During the early weeks of HV input, all mum's are closely assessed with the emotional/psychological well being a priority area. A leaflet was also distributed at the Primary visit based on the leaflet from the Royal College of Psychiatrists.  When mum's were discharged, working on partnership basis with the HIV we had the safety net of Appt clinic that was a bridge between home visiting and child health clinic.  These offered a 20 minute one to one with mum's where again they could be assessed.  We also ran a PN support group for all new mum's where we could invite mum's who were experiencing difficulties.  Also from the parenting courses new mums and dad's were encouraged to set up their own support groups in the community eg local supermarket, voluntary organisation and mum's homes.  These were supported by the HV's but ran by the mum's and dad's.

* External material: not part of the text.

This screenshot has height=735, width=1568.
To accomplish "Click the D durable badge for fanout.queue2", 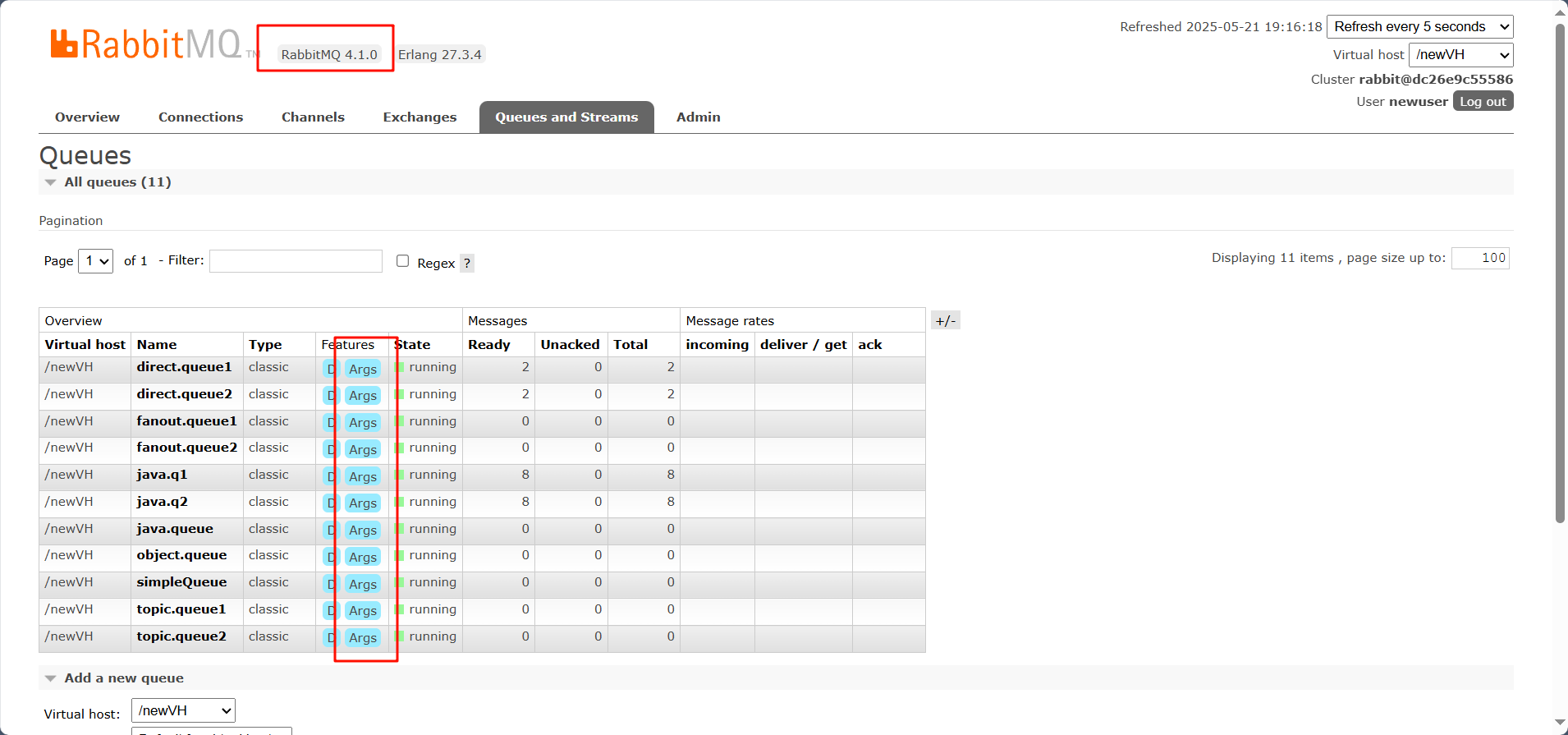I will [331, 450].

Our approach was always to strive to work in partnership with families ensuring an open and honest dialogue and any mum's who were becoming depressed/stressed/anxious (or all three!) we would provide home visiting support/EPDS and referral to GP if appropriate and in agreement with mum.  Many mums opted for anti depressant therapy and continued visits from HV's and or linking in with one of the groups on offer (it was amazing how supportive the groups run by other mum's were).  Also mum's would not always present to us first.  Sometimes they went via the GP.  All the GP's were very geared up to respond to women with PND and would make an immediate referral to us and a package of integrated care would be initiated.  Having electronic, integrated records certainly helped this process as we could immediately refer to GP's and vice versa, also the integrated records provided us both with an opportunity to see the work we had done with a family and also a better understanding of our specific roles.

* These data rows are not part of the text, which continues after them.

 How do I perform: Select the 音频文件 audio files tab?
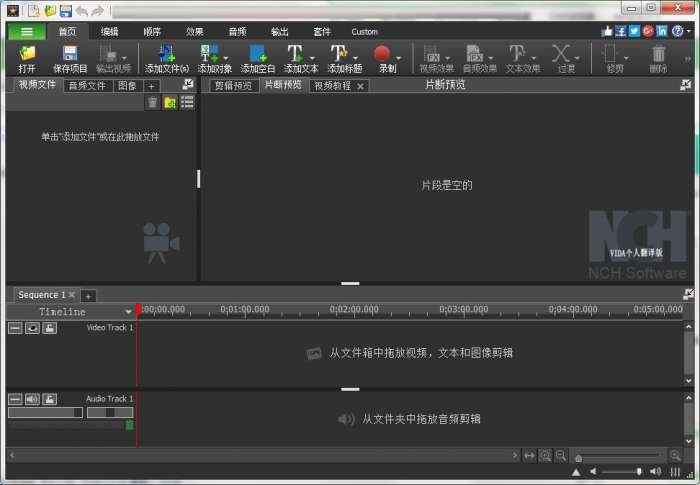[x=86, y=86]
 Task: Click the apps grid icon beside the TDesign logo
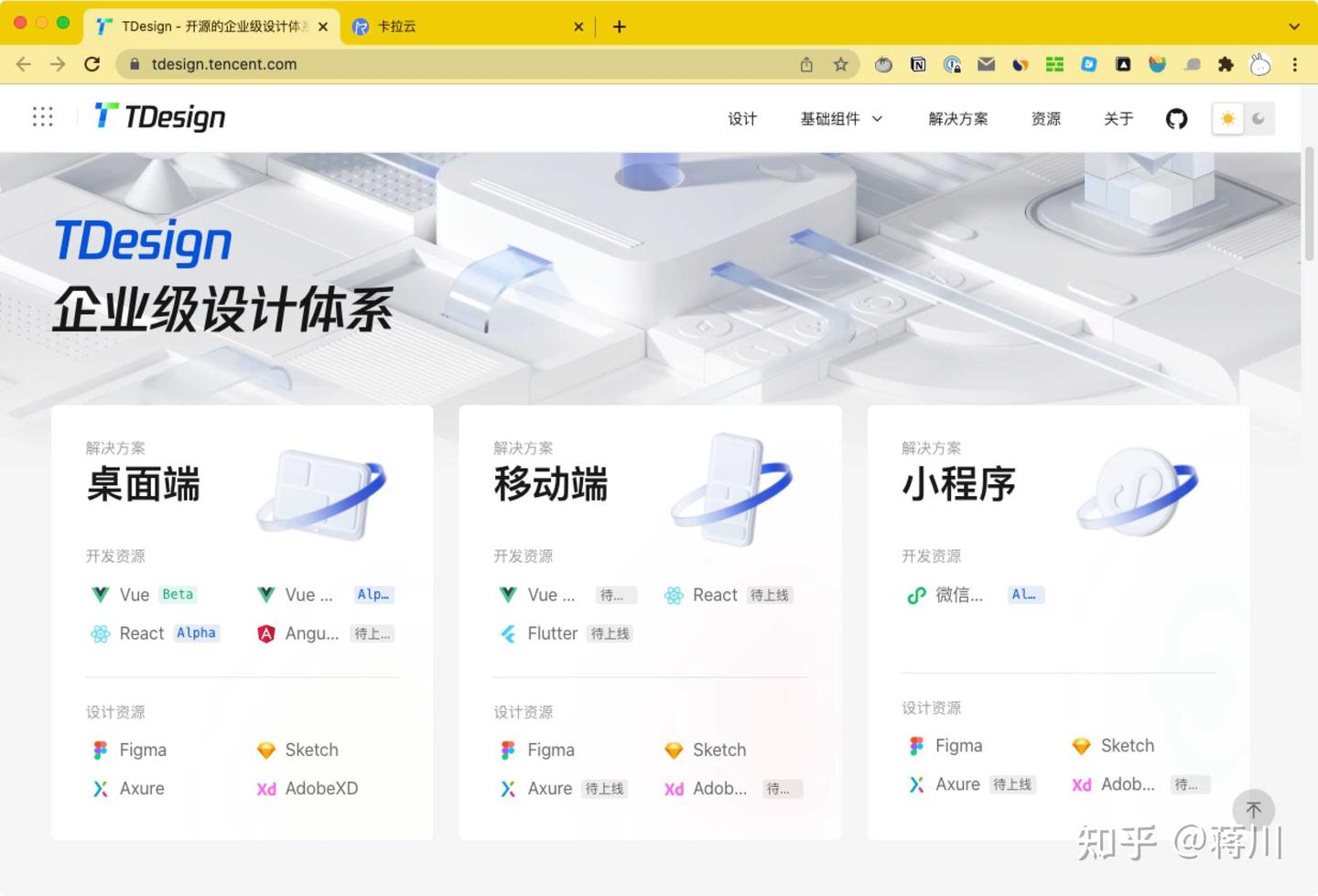[42, 117]
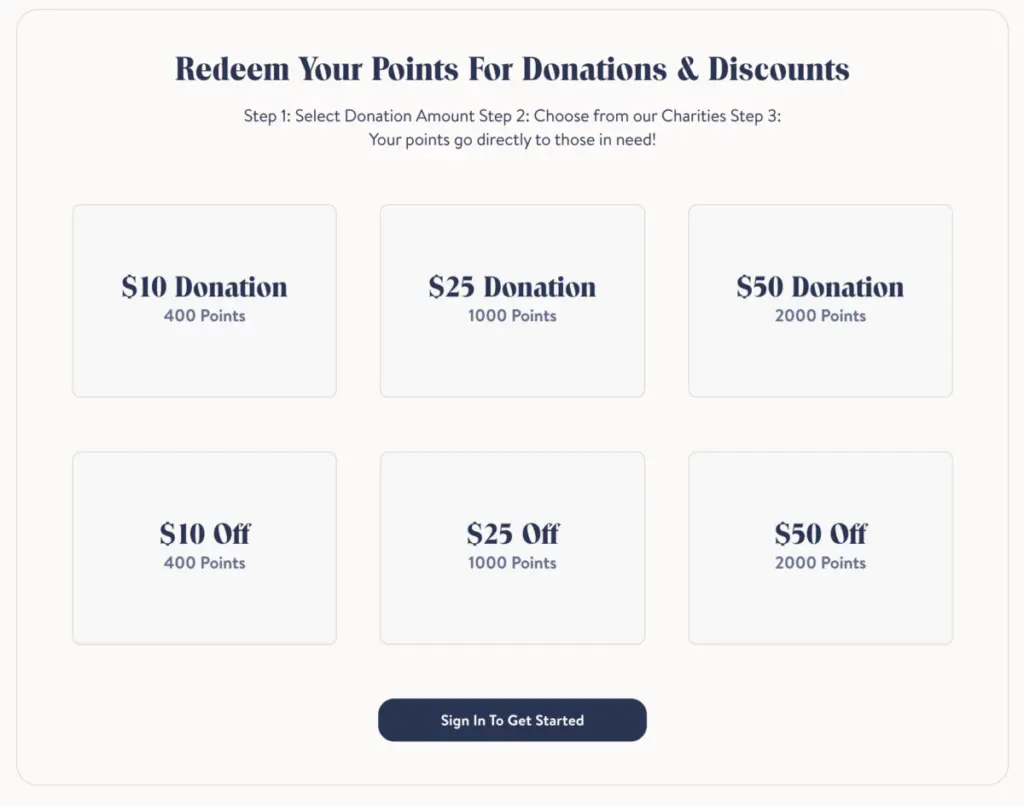Click the '$25 Off' title text
The height and width of the screenshot is (806, 1024).
coord(512,533)
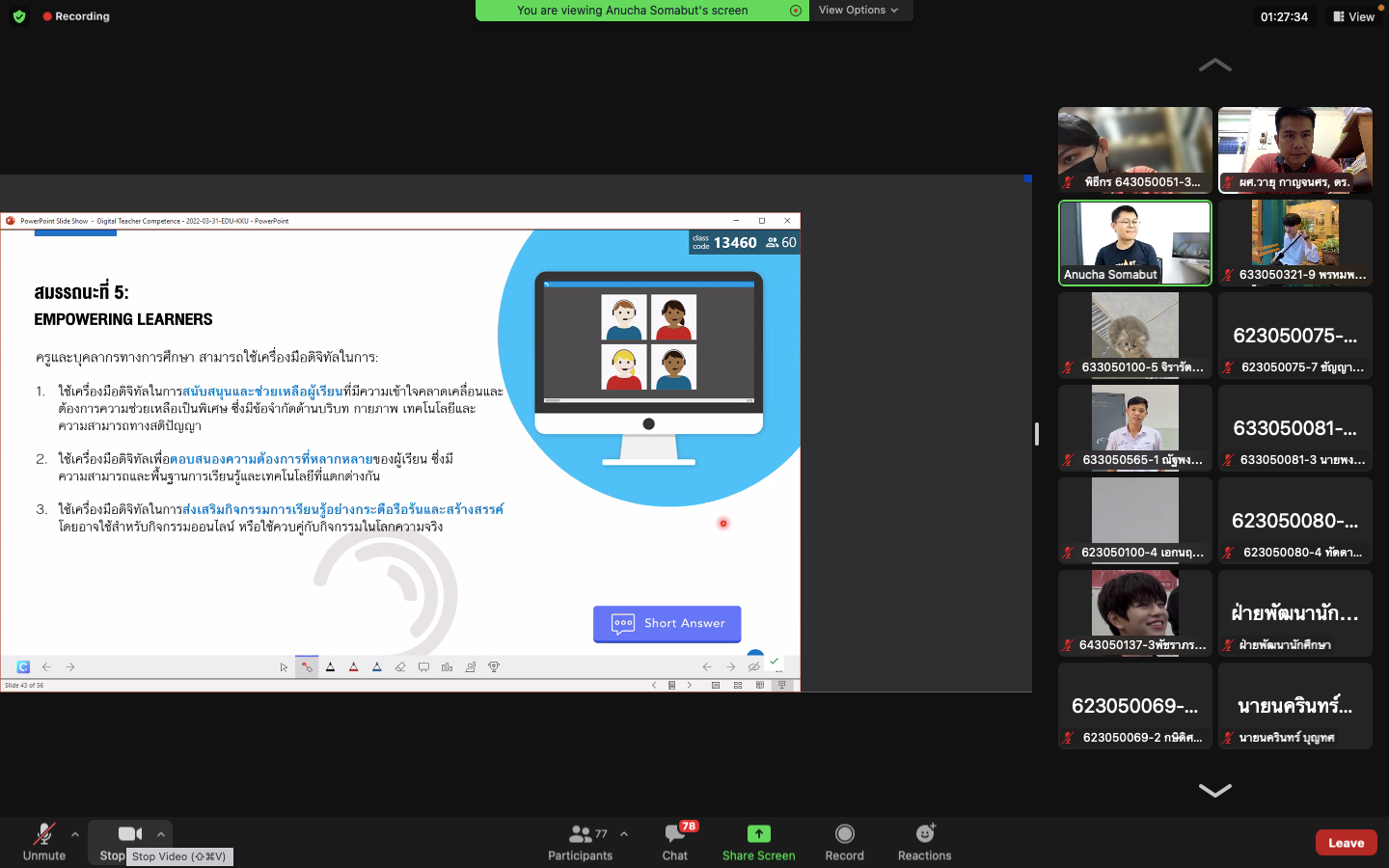
Task: Open the View layout menu
Action: coord(1353,16)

A small proportion of mum's did require admission to the local Mother and Baby Unit and so had intensive amount of support both prior to admission and  on discharge.  This point could start a debate in its own right about levels of support and joint working with MH colleagues and what happens when mum's are discharged....   Currently the limitations of EPDS are being discussed (CPHVA) with debate continuing over the point of referral and the use of a tick box eroding professional judgement (Barker).  Because this vital area of practice will have to be reviewed I would appreciate other peoples' experience /views.